A blaze rose high in the air on a Cedar Mill Road property March 10, as firefighters with the Somers Volunteer Fire Department burned cull fence material, bark and sawdust — all that remained after 34 years of Periman Cedar custom-made posts and rails.
Owner and operator Lawrence Periman had started the business after he arrived in the Flathead Valley in 1969. He bought cull cedar from loggers’ timber sales. The cedar didn’t measure up to sawmill grade but worked well for split rails and posts.
His market was good. A fence products company in Toledo, Ohio, bought everything he made.
Marleau Hercules bought it by the boxcar or flatcar load — 3,000 hand-split pieces per load — and shipped it by rail. That’s a lot of fence.
In recent years, semi-trucks carried loads to Ohio where the cedar fencing beautified suburban houses, neighborhood parks and even a zoo. People loved Western red cedar, and often sent Lawrence snapshots of the installed fences.

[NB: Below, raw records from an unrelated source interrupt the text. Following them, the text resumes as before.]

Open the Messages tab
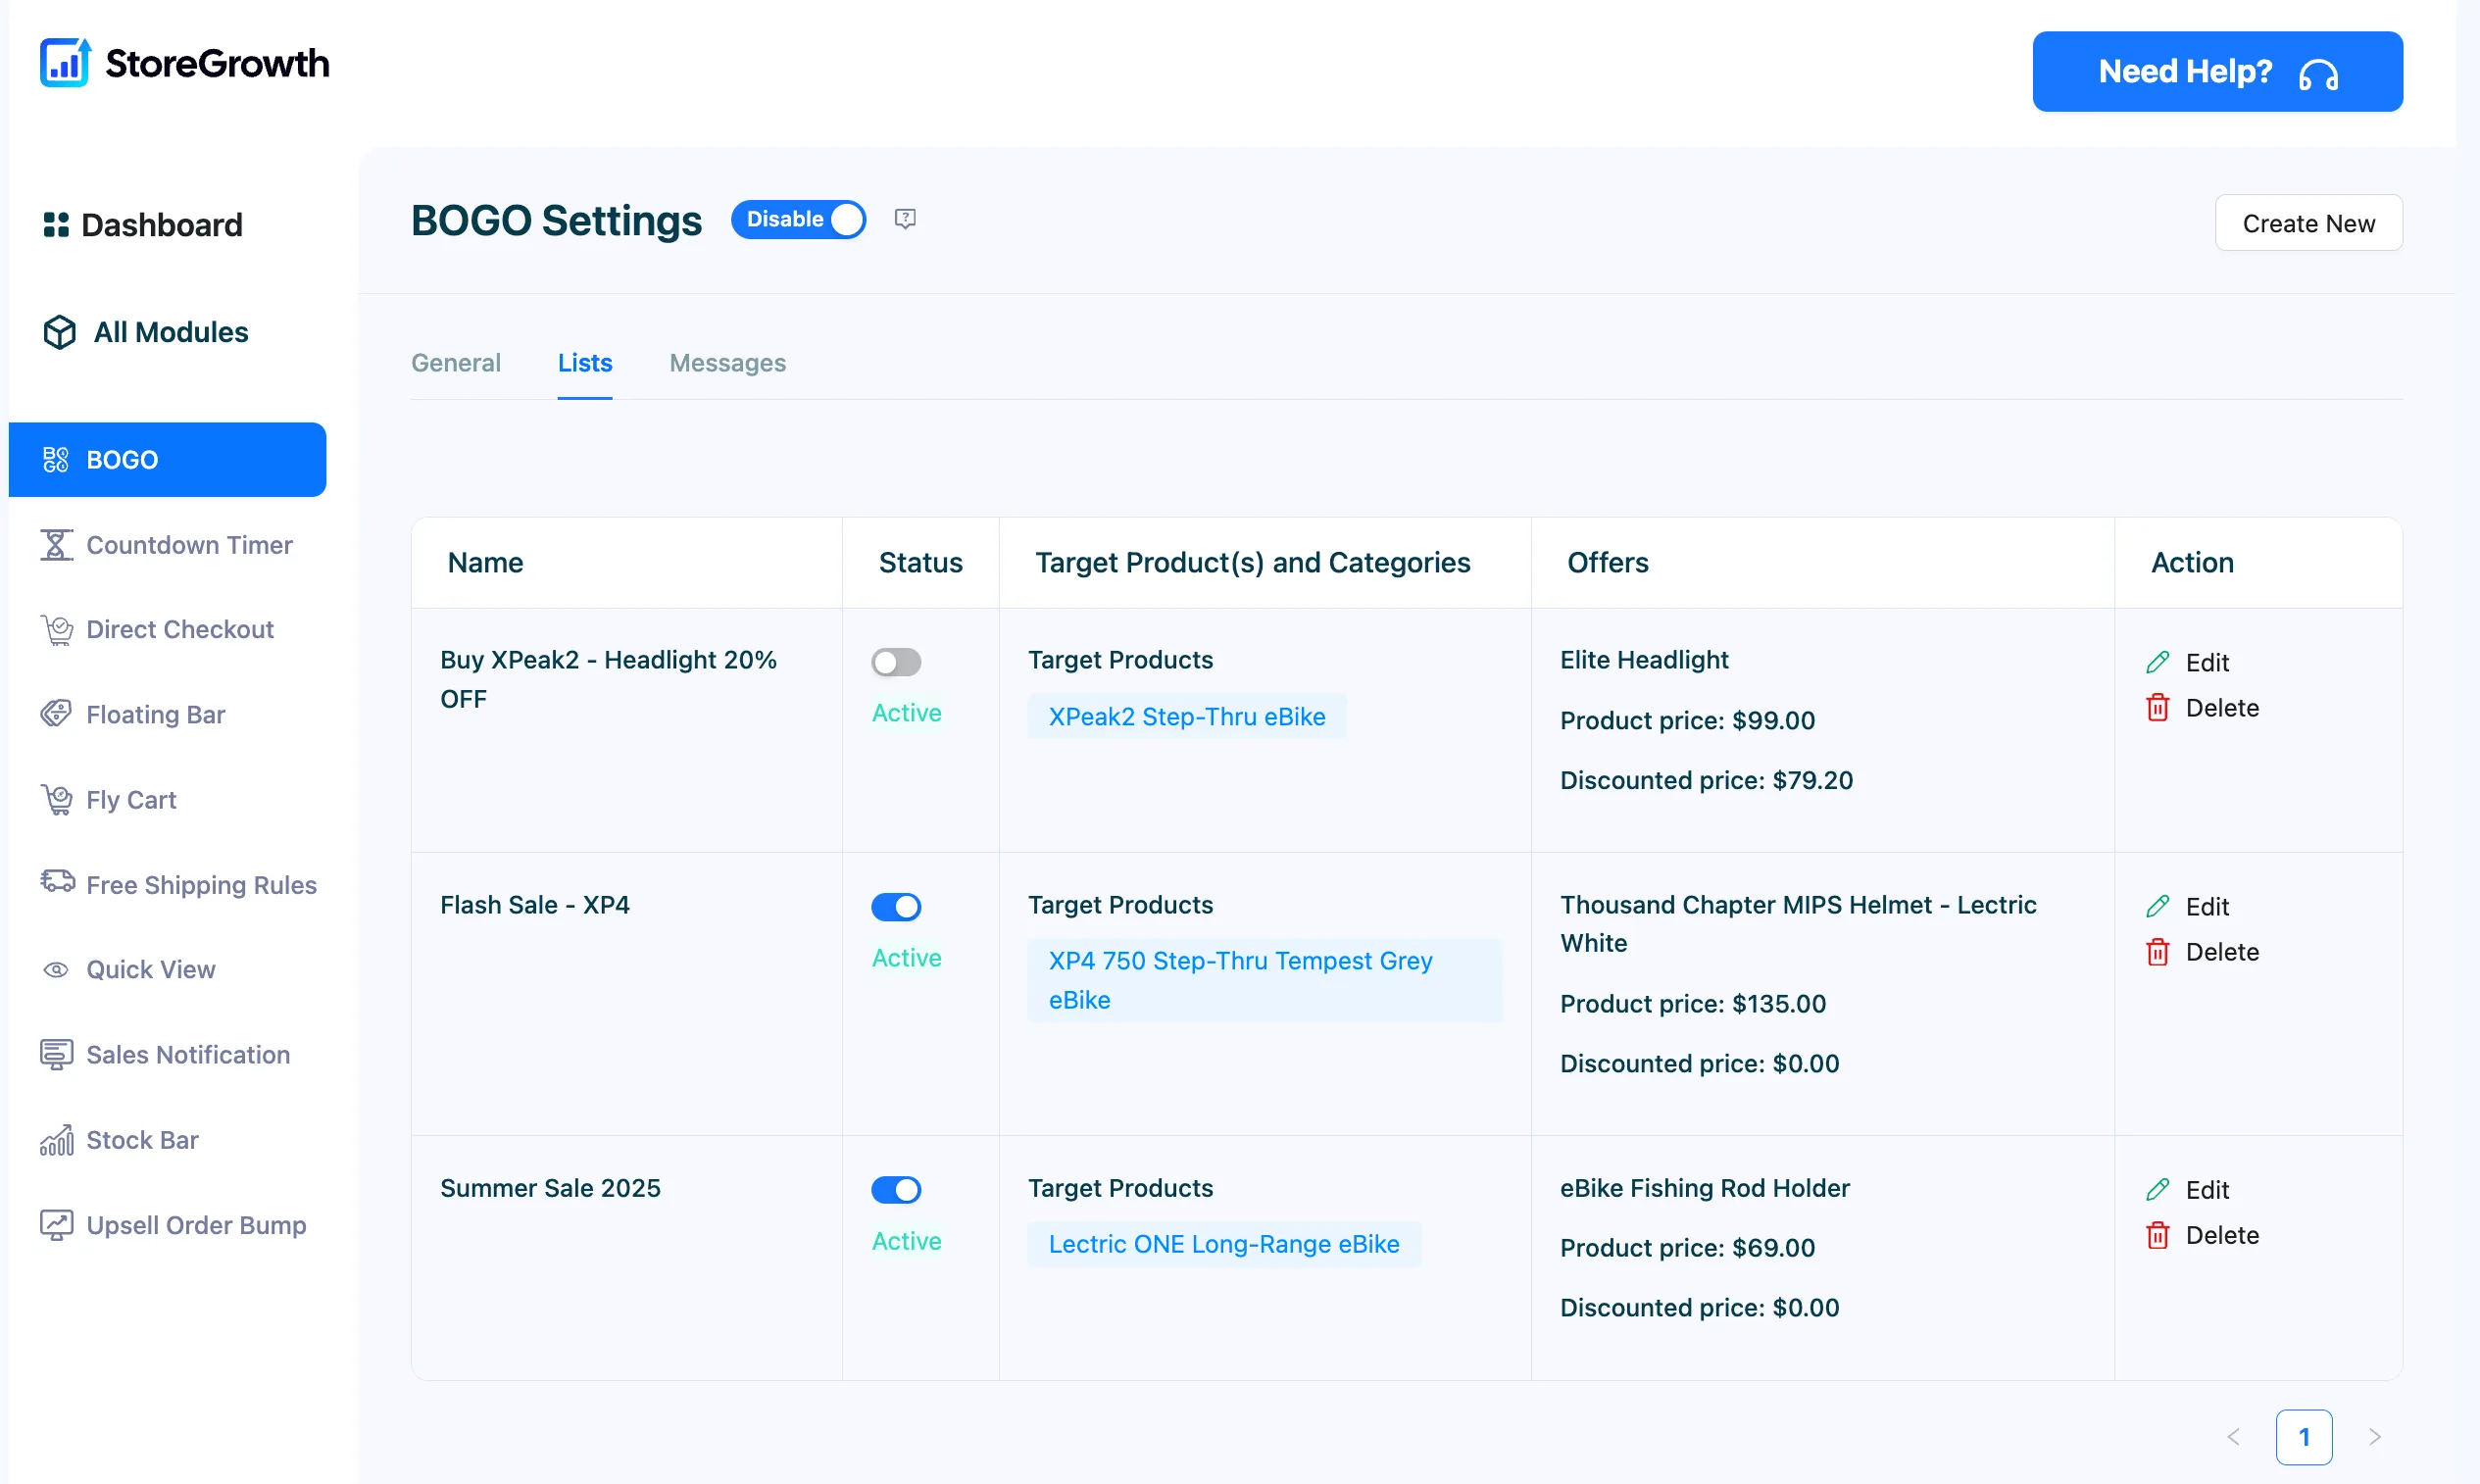 [728, 363]
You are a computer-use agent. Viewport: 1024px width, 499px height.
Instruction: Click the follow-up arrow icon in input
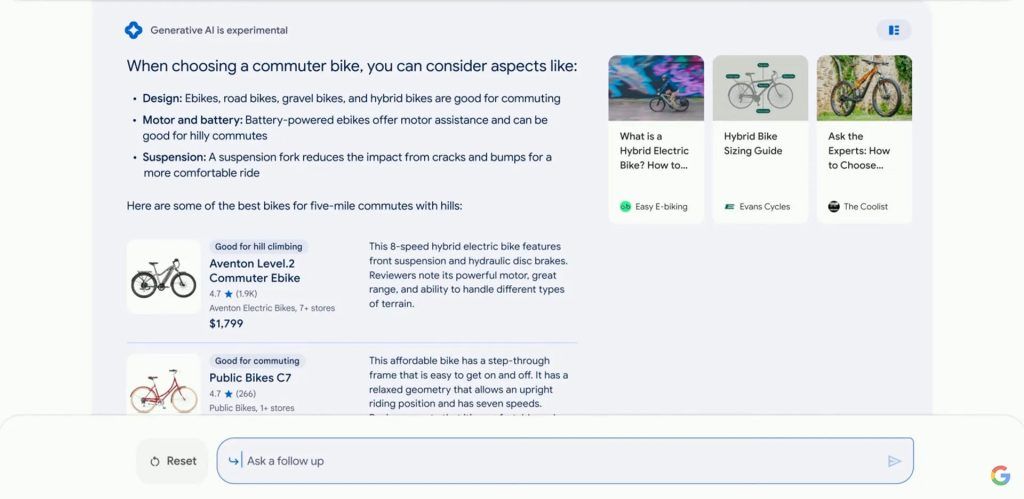(234, 461)
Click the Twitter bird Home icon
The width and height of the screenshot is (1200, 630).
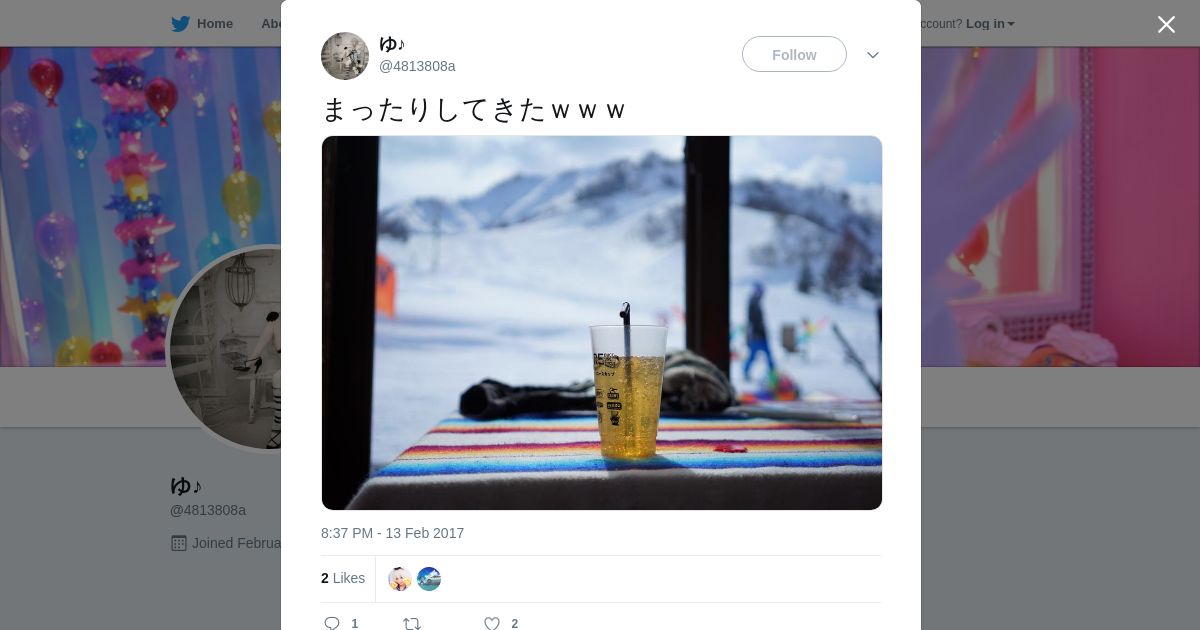coord(180,24)
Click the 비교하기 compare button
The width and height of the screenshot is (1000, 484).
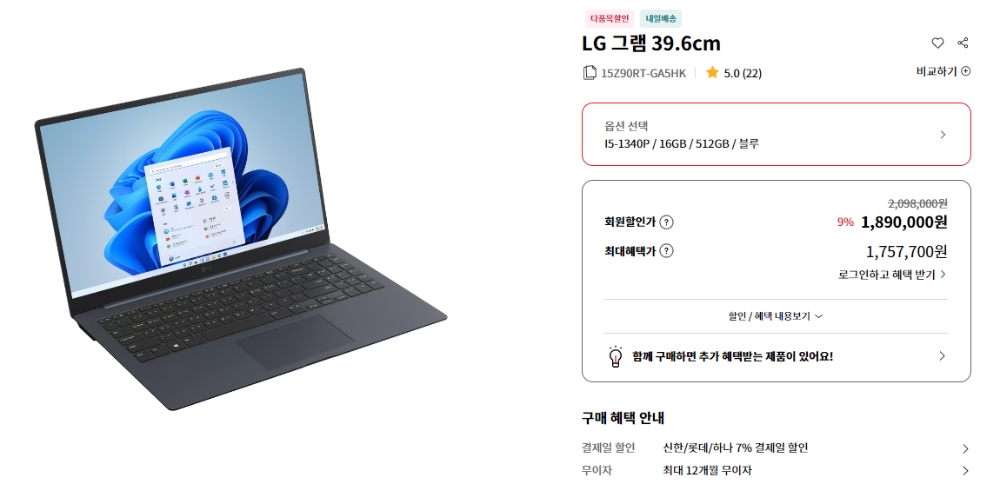click(x=943, y=71)
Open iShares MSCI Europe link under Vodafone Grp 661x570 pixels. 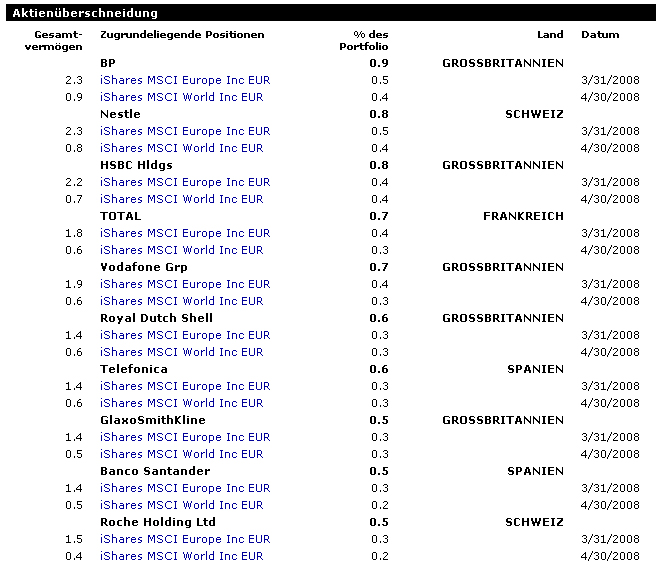(x=185, y=284)
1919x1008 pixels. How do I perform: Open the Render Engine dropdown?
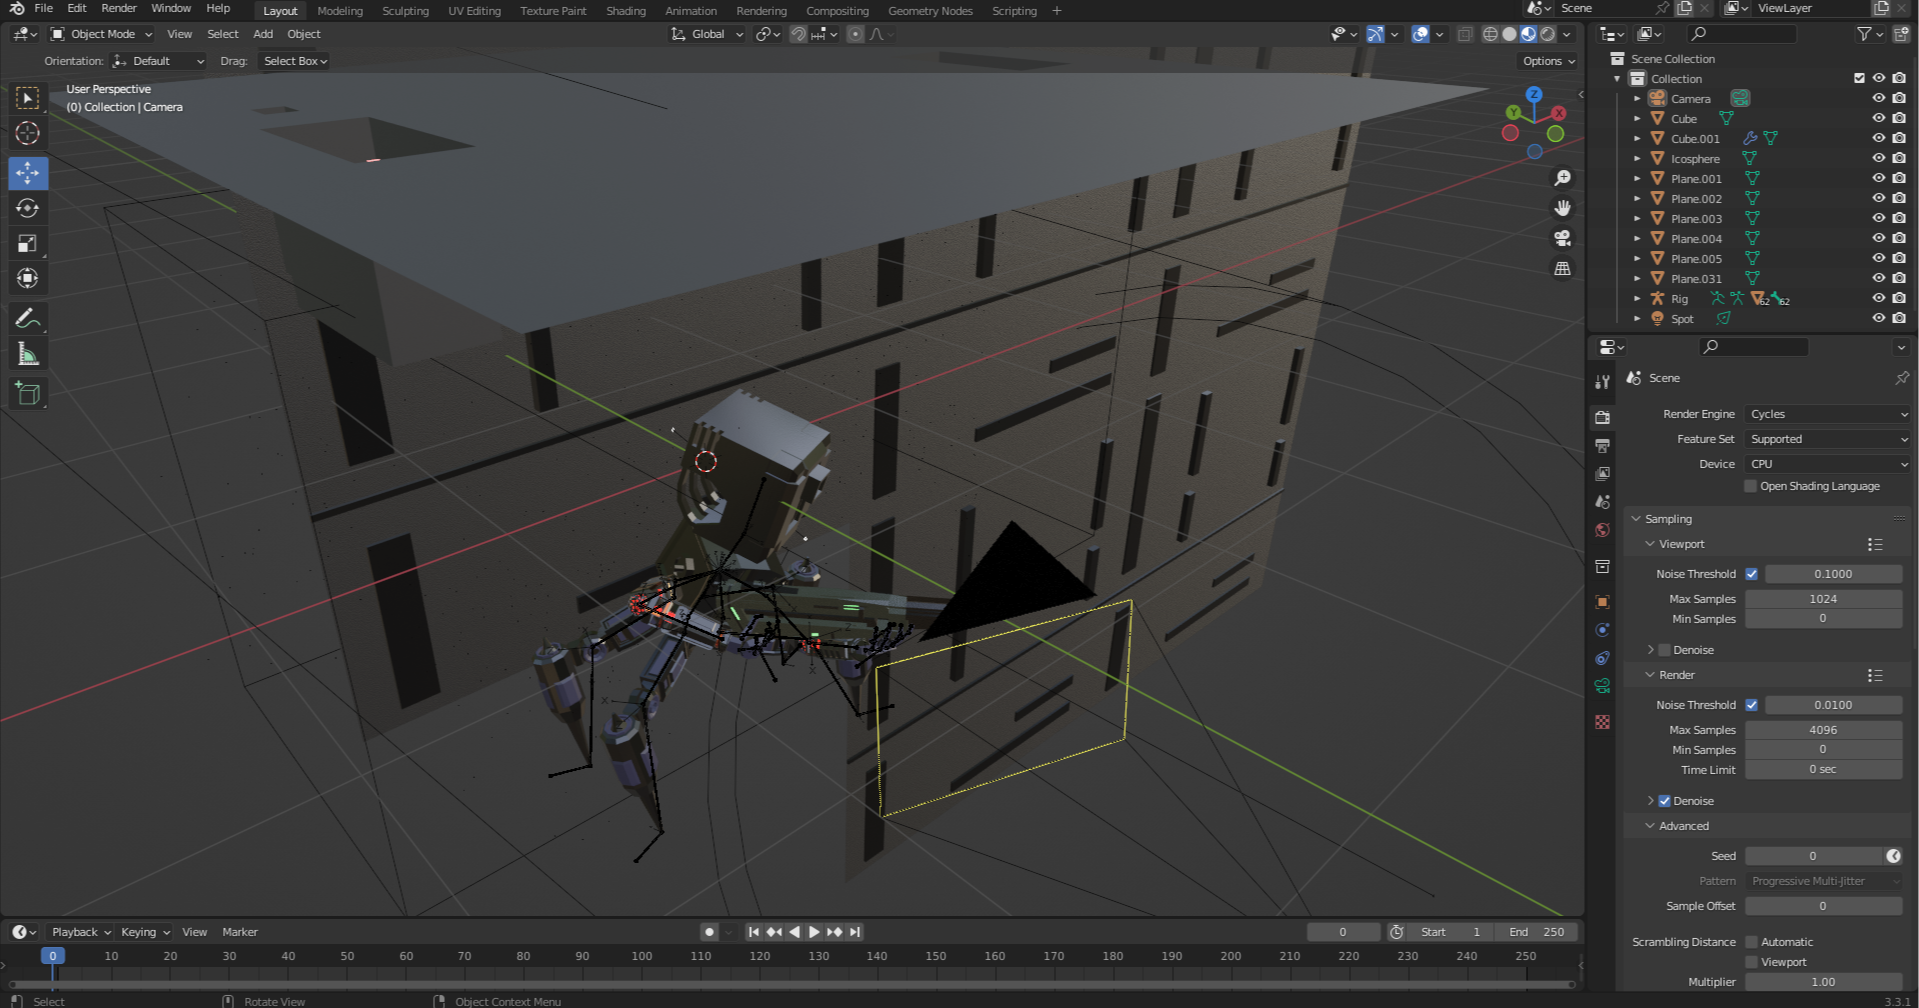[1827, 414]
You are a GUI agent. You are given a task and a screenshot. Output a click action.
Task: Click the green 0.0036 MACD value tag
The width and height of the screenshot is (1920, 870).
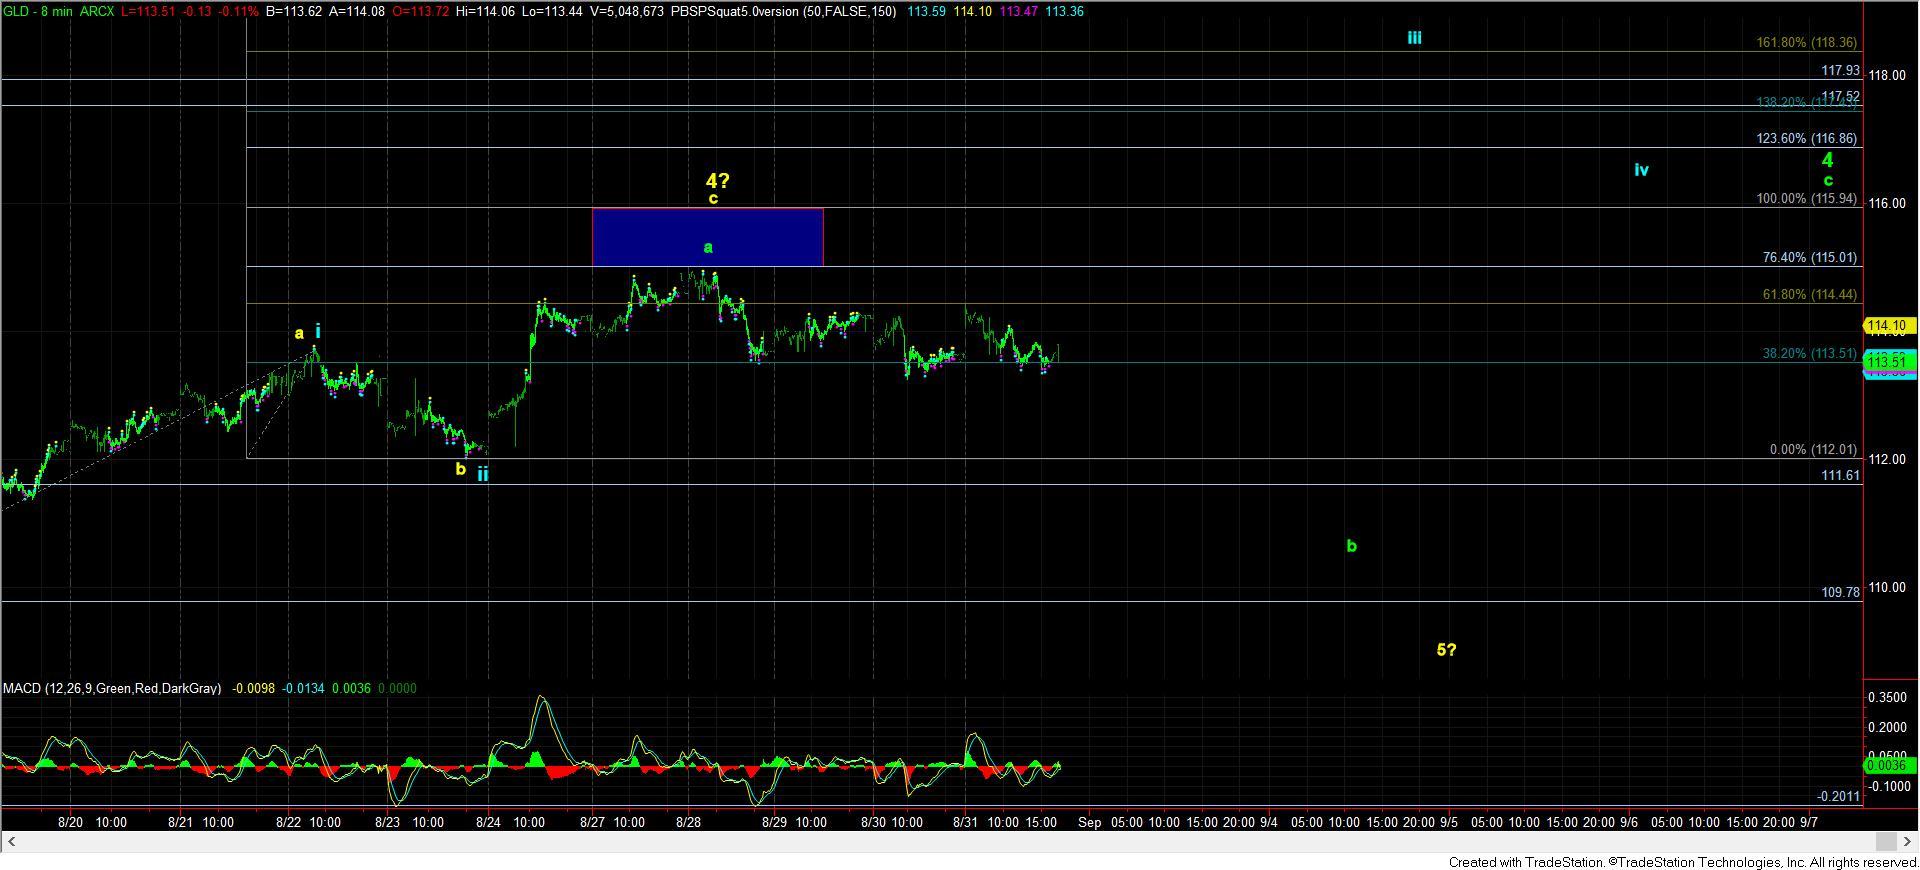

The 1970s and ’80s brought changes to the wood products industry in the Flathead Valley. Lawrence still could buy cull cedar, but local loggers found timber sales harder to win and haulers had to travel farther to find good loads.
Often, the quality of the timber failed to pay the cost of the logs and hauling. Waste materials piled up with as much as a third of a load relegated to the burn pile.
Logging jobs began to disappear as green signs with the words, “This family or business supported by timber dollars,” appeared in windows of houses and businesses.
Despite the changing times, Lawrence kept on working, making cedar fences. He never looked for another job, and he never collected unemployment.
Years passed, but the cedar mill never changed. Summer or winter, Lawrence stood at day’s end banding up his 100-piece bundles, keeping a careful eye on the calendar date and payday.
Our daughter and son each had a turn at working at the mill. Through the years, I continued to bring Lawrence a cup of tea in the afternoon and sometimes stayed to shovel sawdust to help clean up.
In November 2003, Lawrence was diagnosed with Parkinson’s disease. It hit hard during the last year he worked and, one day, he walked away from the mill yard, unable to finish a load.
The Toledo fence company, longtime partners and friends, sent one of their employees to finish up and ship out the load. The mill yard remained a clutter of machinery and wood waste, with a couple of loads of good logs and a pile of log ends nobody would take for firewood.
Eventually, the logs and machinery sold, but the Periman Cedar mill yard seemed frozen in bark, sawdust and the memory of Lawrence’s last count of bundles that was not quite a truckload.
But on March 10, time marched on when three trucks and a crew of Somers volunteer firefighters burned the leavings of one man’s final load and an era of one-man mill operations.